About a week and a half ago, Warner Classics released a new album featuring the Orchestra dell'Accademia Nazionale di Santa Cecilia led by its current Music Director, Antonio Pappano. The CD offers two familiar compositions by Camille Saint-Saëns, a live recording of his Opus 78 (“Organ”) symphony in C minor and a studio recording of his fourteen-movement suite, “The Carnival of the Animals.” Of these two, the latter has more going for it.

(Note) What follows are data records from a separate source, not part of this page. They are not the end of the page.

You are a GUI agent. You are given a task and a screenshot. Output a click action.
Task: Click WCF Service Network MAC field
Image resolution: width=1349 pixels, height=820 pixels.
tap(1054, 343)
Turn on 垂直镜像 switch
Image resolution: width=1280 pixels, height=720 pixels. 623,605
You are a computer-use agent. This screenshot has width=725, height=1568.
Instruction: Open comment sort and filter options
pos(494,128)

Note the lack on an opus number. “The Carnival of the Animals” was written for a private performance; and the instrumentation is minimal. Performance requires two pianos (played by Pappano and Martha Argerich), two violins (Carlo Maria Parazzoli and Alberto Mina), viola (Raffaele Mallozzi), cello (Gabriele Geminiani), bass (Libero Lanzilotta), flute doubling on piccolo (Carlo Tamponi), clarinets in B-flat and C (Stefano Novelli), glass harmonica, and xylophone. (The booklet lists percussionists Marco Bugarini and Edoardo Albino Giachino without says who plays what, and the photographs in the booklet suggest that the glass harmonica was replaced by a synthesizer.) Except for Argerich, all performers are members of the Accademia Nazionale di Santa Cecilia.

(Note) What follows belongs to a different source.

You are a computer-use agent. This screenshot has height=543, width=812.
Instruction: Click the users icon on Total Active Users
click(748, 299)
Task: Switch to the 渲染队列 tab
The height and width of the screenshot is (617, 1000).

Saint-Saëns intended this to be humorous entertainment to be enjoyed among friends. He expected those friends to be knowledgeable about repertoire, which is clear when he has elephants dancing to the “Dance of the Sylphs” from Hector Berlioz’ The Damnation of Faust. He also has the tortoises dance Jacques Offenbach’s famous can-can music at a glacial pace. (Both of those examples tend to be cited in just about any account to this score. On the other hand not even the Wikipedia page for this piece makes note of the presence of Jean-Philippe Rameau among the hens.) However, tucked in among all of these familiar animals is a movement entitled “Pianistes,” which depicts a pair of young piano students going about their exercises. All too often, this is played “straight;” but both Argerich and Pappano had the confidence to give this music the sort of error-laden treatment that Saint-Saëns most likely envisioned.

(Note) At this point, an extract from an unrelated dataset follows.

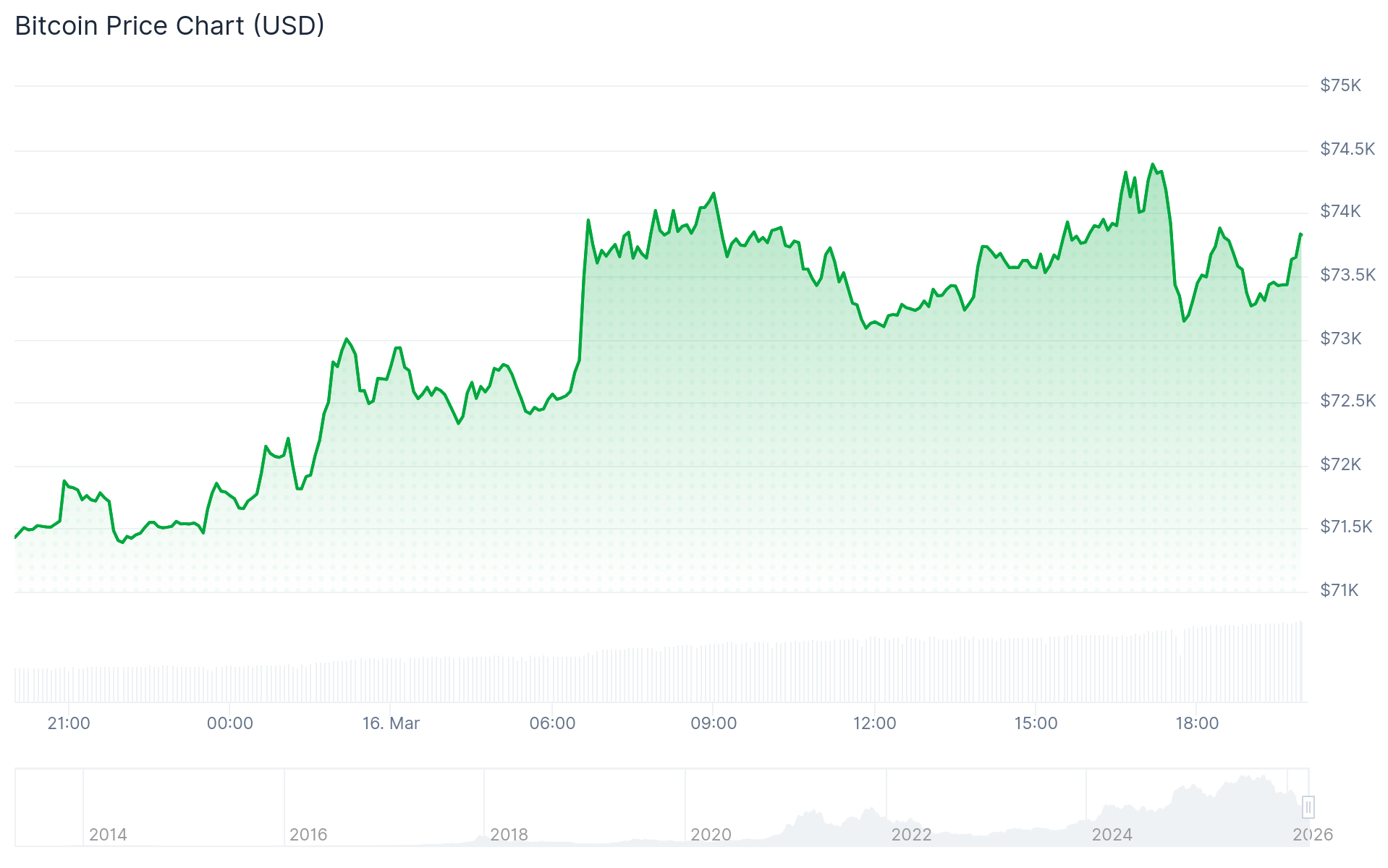The height and width of the screenshot is (868, 1388).
Task: Select the $73K y-axis label
Action: click(x=1340, y=339)
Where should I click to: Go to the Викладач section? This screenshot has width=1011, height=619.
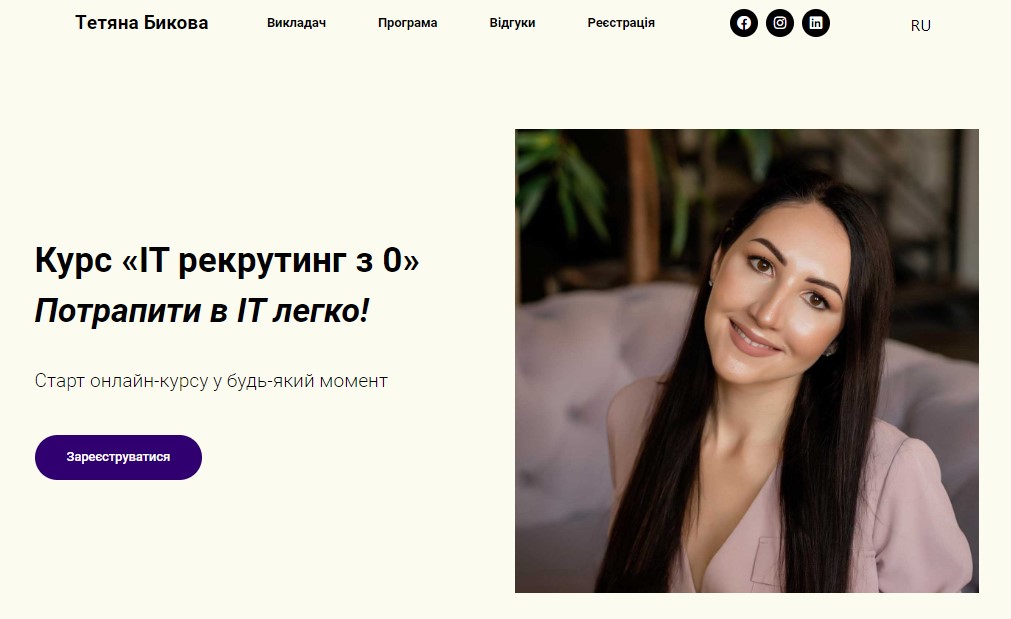[x=297, y=23]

Similarly, one often encounters performances that involve an entire orchestra. This would probably be more effective when the performance is given in a large concert hall, but the chamber resources are far more effective. When one is closer to the performers themselves, those performers are more likely to wink-and-nod their way through the composer’s many jokes; and the chemistry between those making the music and those listening to it is all the stronger for that intimacy. However, when technology imposes the detachment, the humor is up against greater obstacles. At best this new recording will help the listener become more familiar with the score and thus be more receptive to the full extent of the composer’s humor when given the opportunity of a chamber music performance.
Physical presence is also a major factor where Opus 78 is concerned. The fact is that this is music that really does not deserve to be recorded, particularly for listeners who now experience music only through their ear buds. Indeed, when the organ is encountered in the Poco adagio section that concludes the first of the symphony’s two movements, its appearance is not so much thematic as one of a viscerally physical presence of pedal tones. (Those who follow articles about opera on this site may recall that Giacomo Puccini achieved the same effect with equal success in his use of the organ at the end of the second act of his Turandot opera.) I have been fortunate enough to have listened to this symphony in two major concert halls, one on either side of the country; and I therefore feel qualified to say that, once you have experienced your body vibrating sympathetically with the lowest tones in Saint-Saëns’ score, you will never be satisfied with any currently available recording.